La datazione dell’opera è, invece, controversa. Maria Angela Novelli, oltre a individuare il dipinto in analisi come pendant dell’Ermafrodito e Salmace (inv. 214), nei suoi molteplici contributi monografici sul pittore (1955; 1964; 2008) ha datato l’opera intorno al 1590, ravvisando nel paesaggio ricordi della pittura veneziana di Tiziano e Schiavone e degli elementi prefiguratori delle impostazioni compositive di Annibale Carracci e Francesco Albani. Lievemente in disaccordo Carlo Volpe (1959), che allarga il range temporale entro cui il dipinto dovrebbe essere stato eseguito, inserendolo cronologicamente tra il 1585 e il 1595.

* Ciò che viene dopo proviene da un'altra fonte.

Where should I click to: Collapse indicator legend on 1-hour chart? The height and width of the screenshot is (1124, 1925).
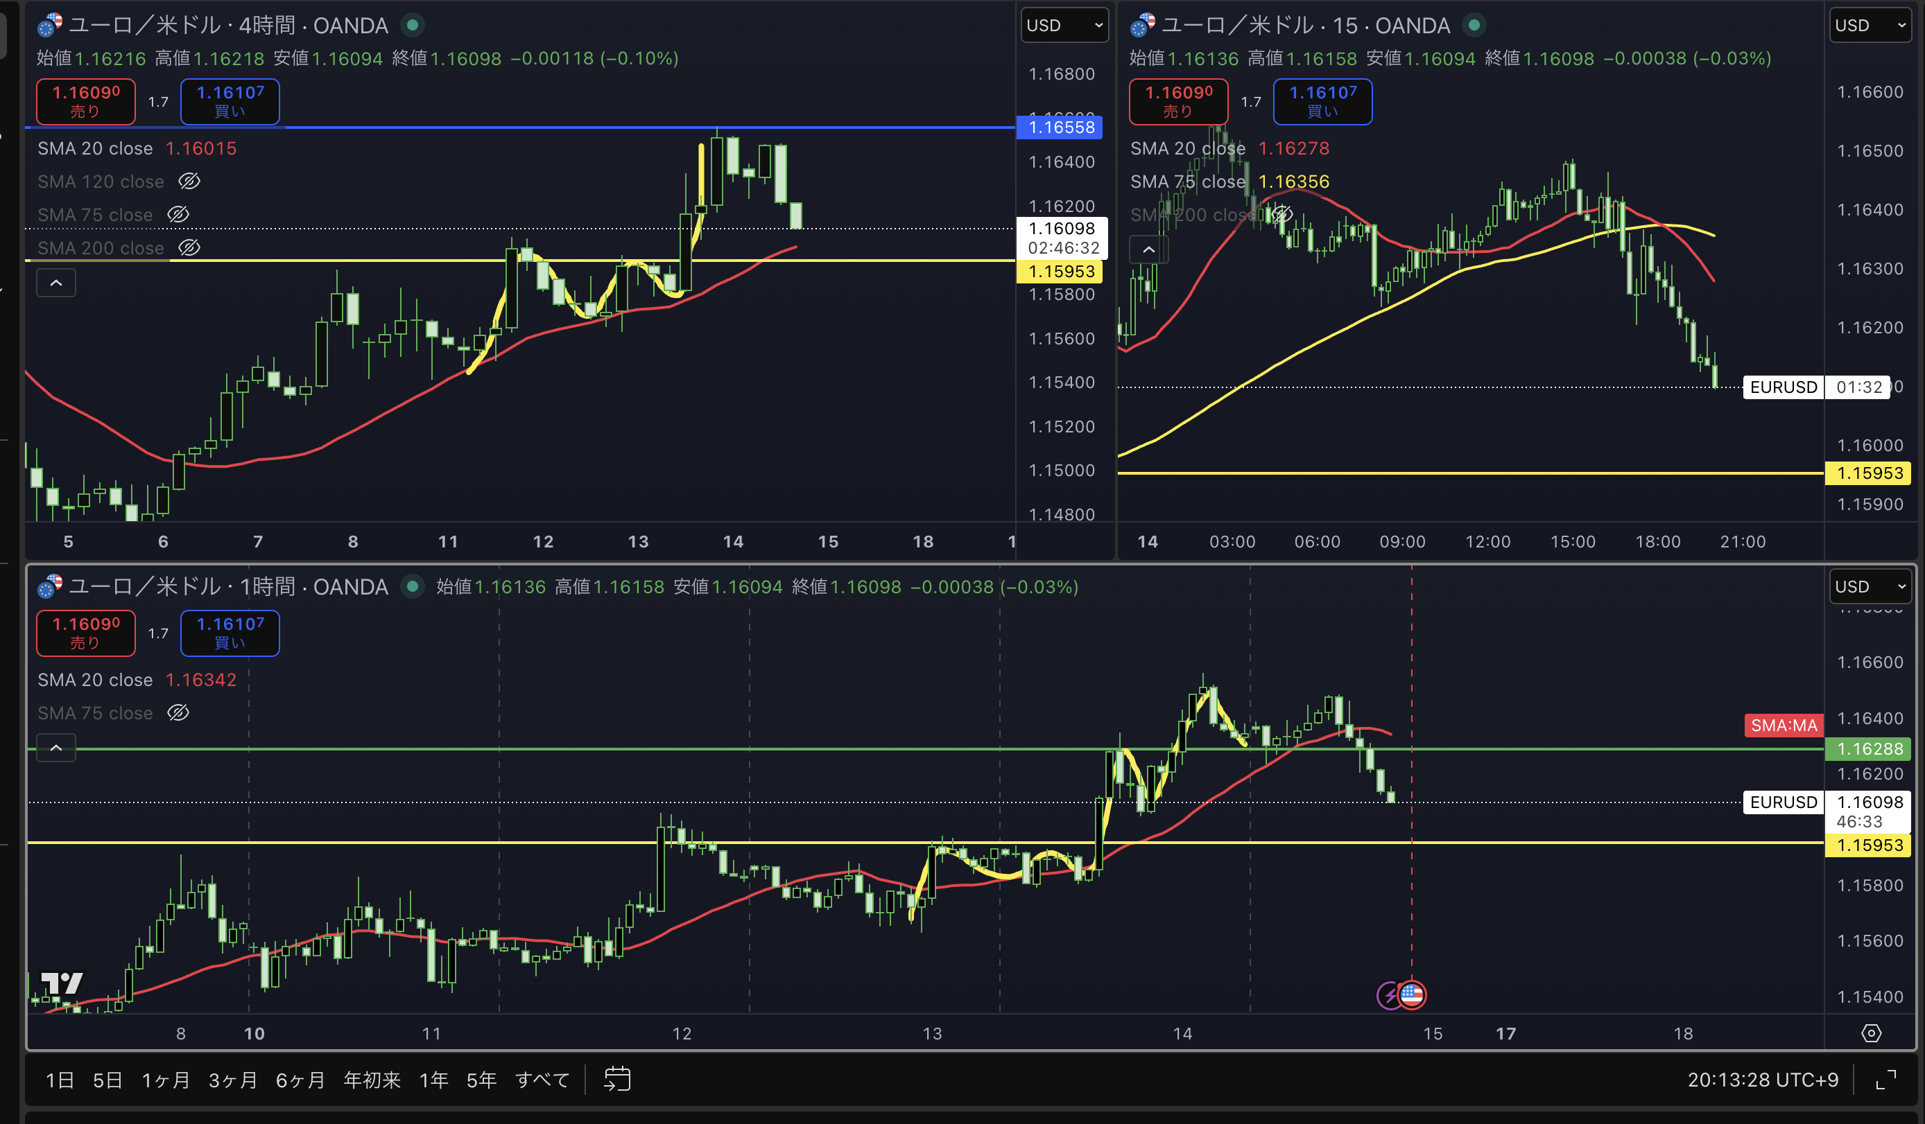click(56, 748)
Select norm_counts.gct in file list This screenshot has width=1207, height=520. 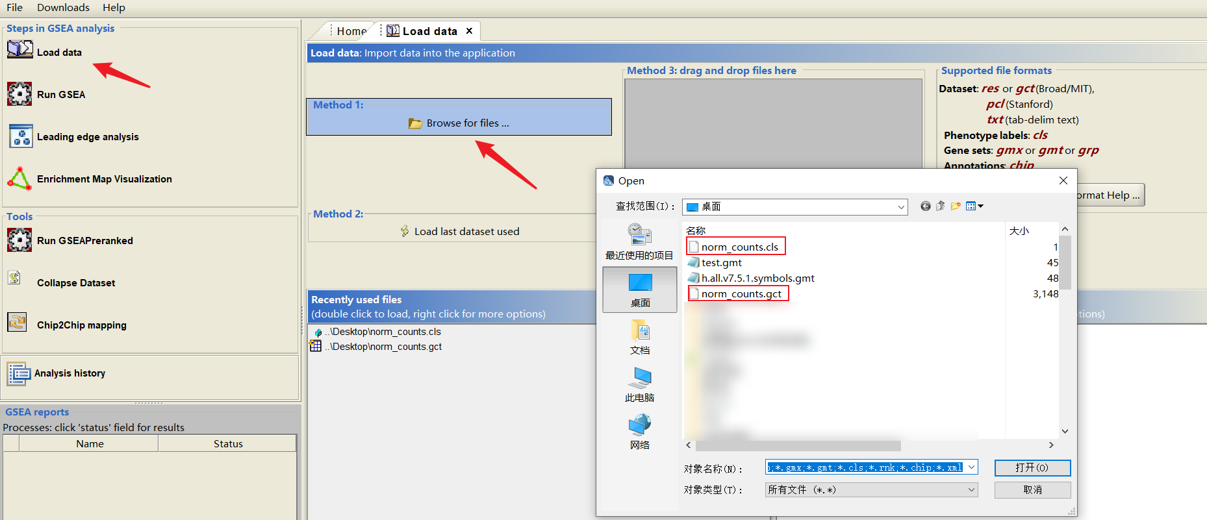(741, 294)
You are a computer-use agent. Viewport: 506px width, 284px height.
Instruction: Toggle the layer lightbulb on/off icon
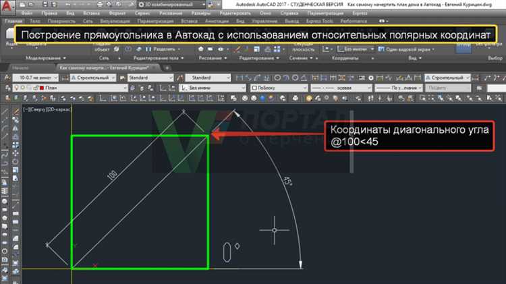pos(16,88)
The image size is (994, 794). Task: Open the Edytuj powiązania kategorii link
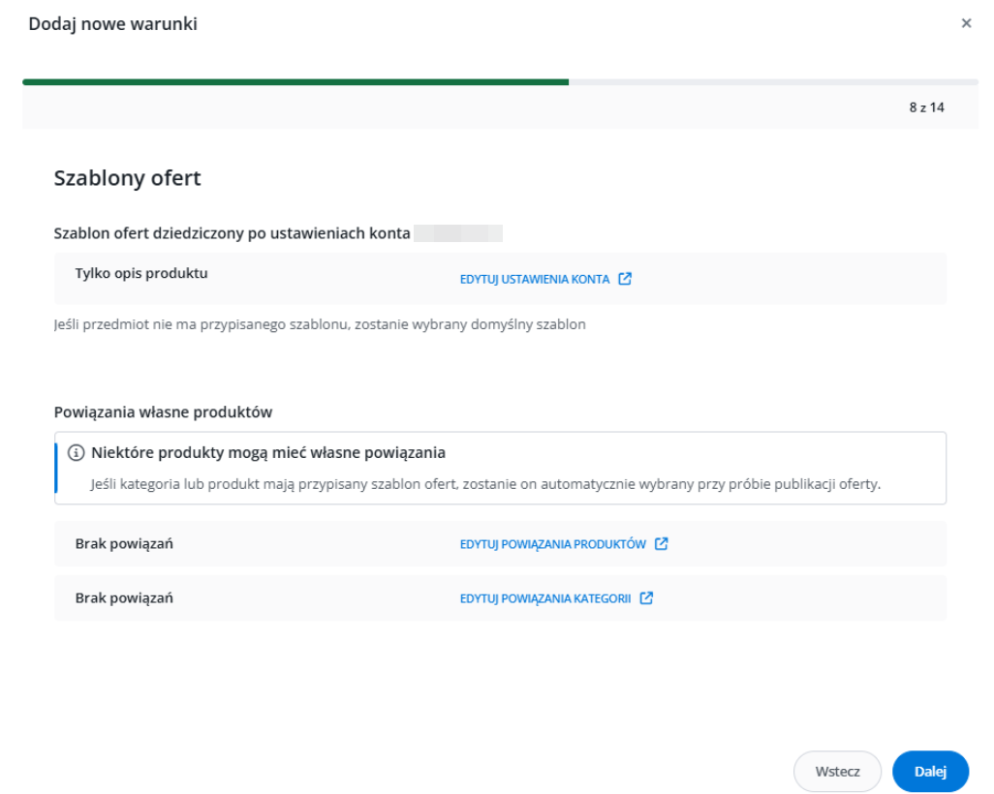[x=544, y=598]
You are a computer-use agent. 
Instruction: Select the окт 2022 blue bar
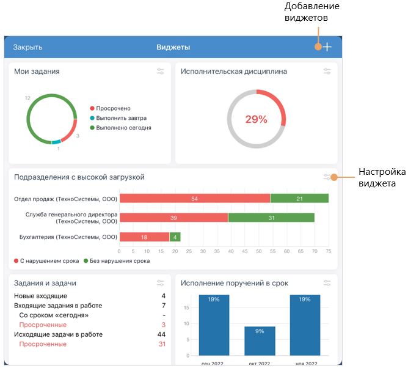pyautogui.click(x=260, y=341)
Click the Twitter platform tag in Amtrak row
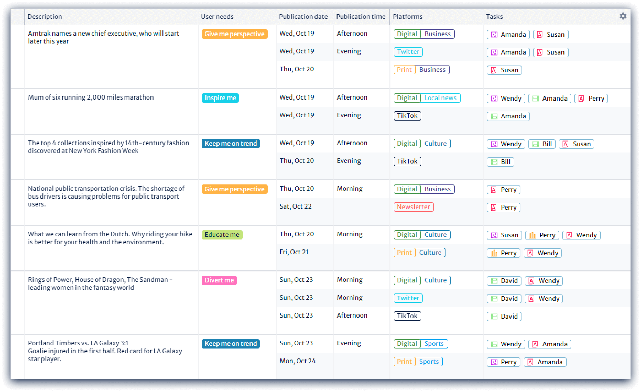 [x=408, y=52]
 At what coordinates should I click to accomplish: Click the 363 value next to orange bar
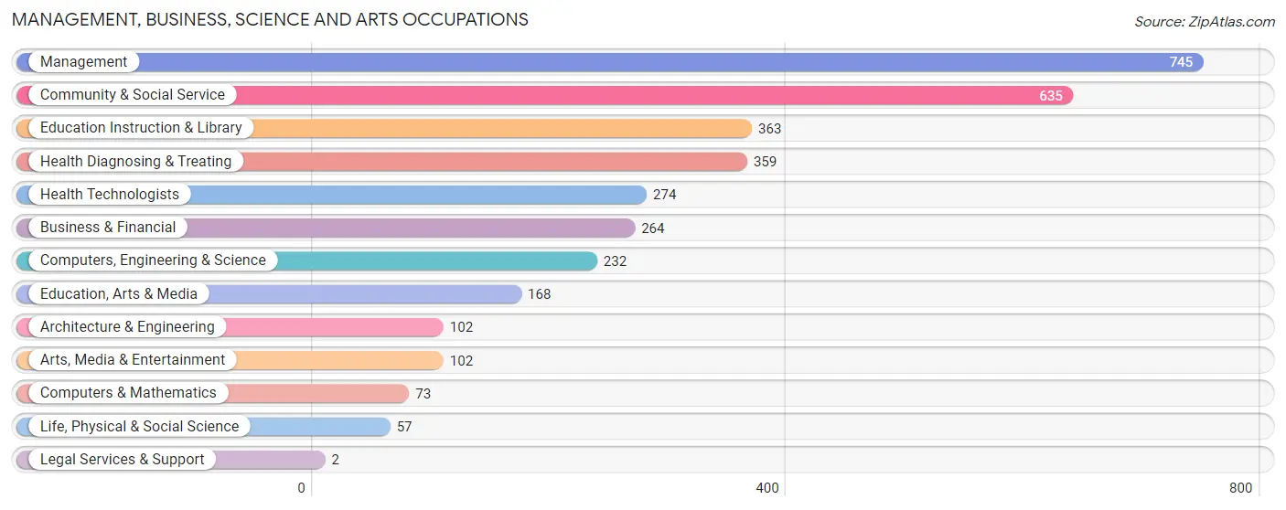click(770, 129)
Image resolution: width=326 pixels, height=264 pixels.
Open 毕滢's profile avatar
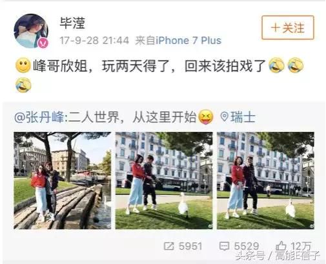[31, 31]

L’ipotesi maggiormente accreditata è quella della realizzazione del dipinto nei primi anni del XVII secolo, così come congetturato già da Adolfo Venturi (1893), il quale la inserisce in una fase avanzata e già matura della produzione dell’artista soprattutto per le luci livide del cielo e i toni freddi con cui è tratteggiato il paesaggio; è dello stesso avviso Alessandro Morandotti (1997), che colloca questa tavola intorno all’anno 1600 in base alla grande componente decorativa presente nella composizione; concorda con lui nella datazione Kristina Hermann Fiore (2002). Seguendo queste supposizioni, sarebbe possibile inserire il Venere scopre la morte di Adone immediatamente dopo il Cristo coi discepoli sulla via di Emmaus (inv. 226) e poco prima di Ermafrodito e Salmace (inv. 214), creando una probabile continuità cronologica nei dipinti Borghese di mano dello Scarsellino.
La sensuale sinuosità delle figure, così come la forte attenzione al paesaggio inseriscono pienamente il dipinto nel filone della tradizione veneta ferrarese, capace di prefigurare la grande stagione della pittura emiliana del Seicento (Mariacher 1959; Volpe 1959; Herrmann Fiore 2002).